Dott. ORICCHIO Antonio – rel. Consigliere –

Dott. TEDESCO Giuseppe – Consigliere –

Dott. FORTUNATO Giuseppe – Consigliere –

Dott. BESSO MARCHEIS Chiara – Consigliere –

ha pronunciato la seguente:

ORDINANZA

sul ricorso 23242/2016 proposto da:

JUICE SHOES S.N.C., in persona del legale rappresentante pro tempore,

elettivamente domiciliata in ROMA, VIA ISOLE DEL CAPO VERDE 26,

rappresentata e difesa dall’avvocato ALFONSO DI BENEDETTO, giusta

procura in calce al ricorso;

– ricorrente –

contro

THEOREMA S.R.L., in persona del legale rappresentante pro tempore,

elettivamente domiciliata in ROMA, CIRCONVALLAZIONE CLODIA 177,

presso lo studio dell’avvocato FERNANDO ARISTEI STRIPPOLI, che la

rappresenta e difende giusta procura in calce al controricorso;

– controricorrente –

avverso la sentenza n. 3253/2016 della CORTE D’APPELLO di ROMA,

depositata il 20/05/2016;

udita la relazione della causa svolta nella Camera di consiglio del

14/07/2020 dal Consigliere Dott.
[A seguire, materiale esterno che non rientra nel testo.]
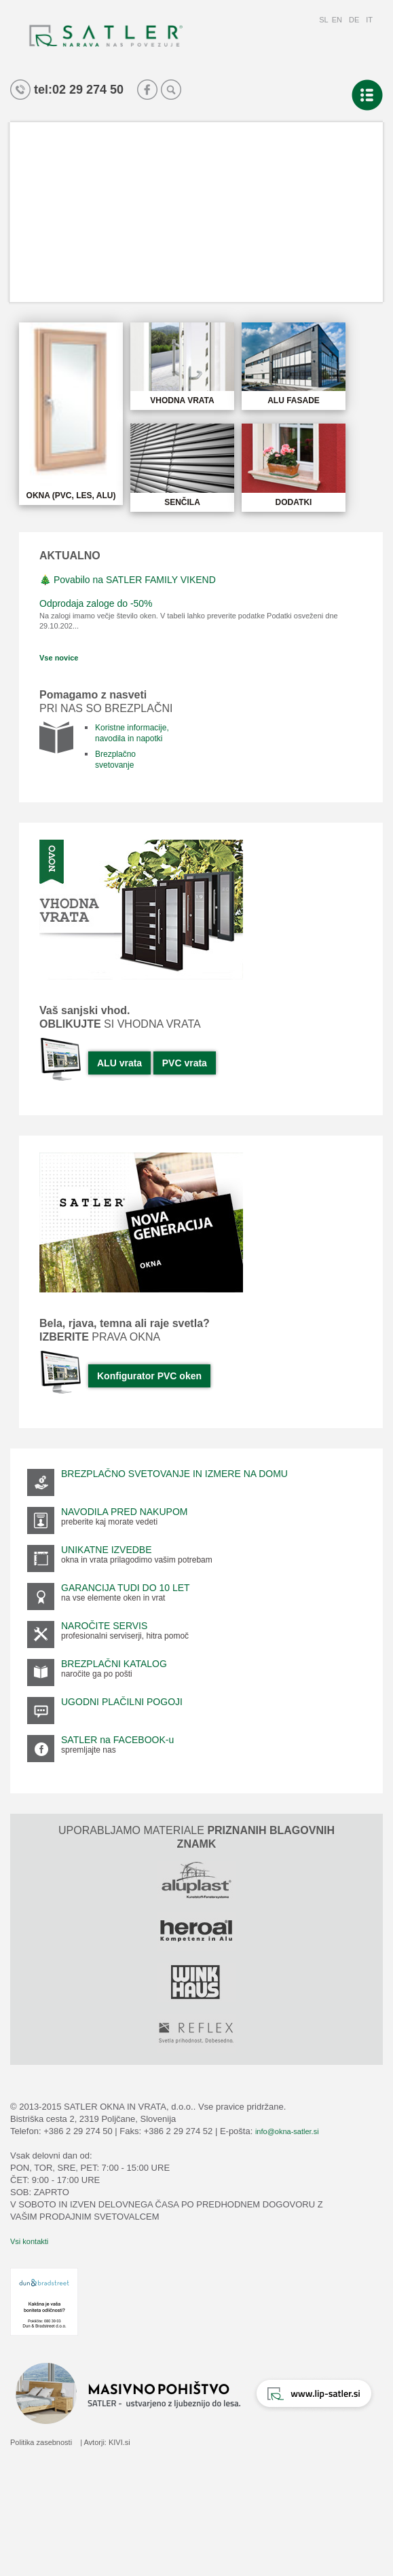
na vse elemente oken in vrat (113, 1598)
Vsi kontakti (29, 2241)
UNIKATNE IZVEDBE (106, 1549)
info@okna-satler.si (287, 2131)
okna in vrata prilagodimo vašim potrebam (136, 1560)
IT (369, 20)
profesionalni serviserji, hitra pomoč (125, 1636)
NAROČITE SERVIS (104, 1625)
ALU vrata (119, 1063)
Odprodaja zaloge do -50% (96, 603)
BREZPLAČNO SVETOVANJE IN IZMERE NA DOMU (174, 1473)
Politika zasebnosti (41, 2442)
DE (354, 20)
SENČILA (182, 502)
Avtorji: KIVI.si (106, 2442)
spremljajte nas (88, 1750)
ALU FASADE (293, 400)
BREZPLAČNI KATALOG (114, 1663)
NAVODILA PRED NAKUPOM (124, 1511)
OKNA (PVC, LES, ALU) (71, 495)
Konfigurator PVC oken (149, 1375)
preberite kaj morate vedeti (109, 1522)
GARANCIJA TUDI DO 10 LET (125, 1587)
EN (337, 20)
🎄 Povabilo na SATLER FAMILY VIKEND (127, 579)
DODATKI (294, 502)
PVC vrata (184, 1063)
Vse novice (58, 658)
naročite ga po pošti (96, 1674)
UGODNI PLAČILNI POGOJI (122, 1701)
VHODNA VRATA (182, 400)
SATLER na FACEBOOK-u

ANTONIO ORICCHIO.

 

Fatto

RILEVATO

che:

è stata impugnata da Juice Shoes s.n. la sentenza n. 3253/2016 della Corte di Appllo di Roma.

Il ricorso è fondato su quatto motivi ed resistito con controricorso dall’intimata Theorema S.r.l..

Il ricorso viene deciso ai sensi dell’art. 375 c.p.c., u.c., con ordinanza in Camera di consiglio non ricorrendo l’ipotesi di particolare rilevanza delle questioni in ordine alle quali la Corte deve pronunciare.

Parte ricorrente ha deposito, in data 2 luglio 2020, atto di rinuncia al ricorso.

Diritto

CONSIDERATO

che:

1.- Il deposito del suddetto atto di rinuncia non può che comportare la declaratoria di estinzione del presente giudizio per sopravvenuta carenza di interesse.

2.- Parte ricorrente, in uno all’anzidetto atto di rinuncia, ha depositato altresì documentazione concernente “visto alla rinuncia” e ” ricevute trasmissione PEC dell’11 giugno 2020″.

Il predetto “visto alla rinuncia” non può ritenersi equipollente all’accettazione formale e rituale della rinuncia notificata (tanto più in assenza di procura ad accettare in favore di chi ha espresso il suddetto mero visto).

Conseguentemente parte ricorrente rinunciante va condannata alle spese in favore della parte controricorrente, spese determinate come in dispositivo.

3.- Atteso il carattere della odierna pronuncia non sussistono i presupposti per il versamento, da parte del ricorrente, dell’ulteriore importo a titolo di contributo unificato pari a quello previsto per il ricorso principale, a norma del D.P.R. n. 115 del 2002, art. 13, comma 1 bis, se dovuto.

PQM

La Corte:

dichiara l’estinzione del giudizio e condanna la società ricorrente al pagamento in favore della parte controricorrente delle spese del giudizio, determinate in Euro 2.400,00, oltre Euro 200,00 per esborsi, spese generali nella misura del 15% ed accessori come per legge.

Così deciso in Roma, nella Camera di consiglio della Sezione Seconda Civile della Corte Suprema di Cassazione, il 14 luglio 2020.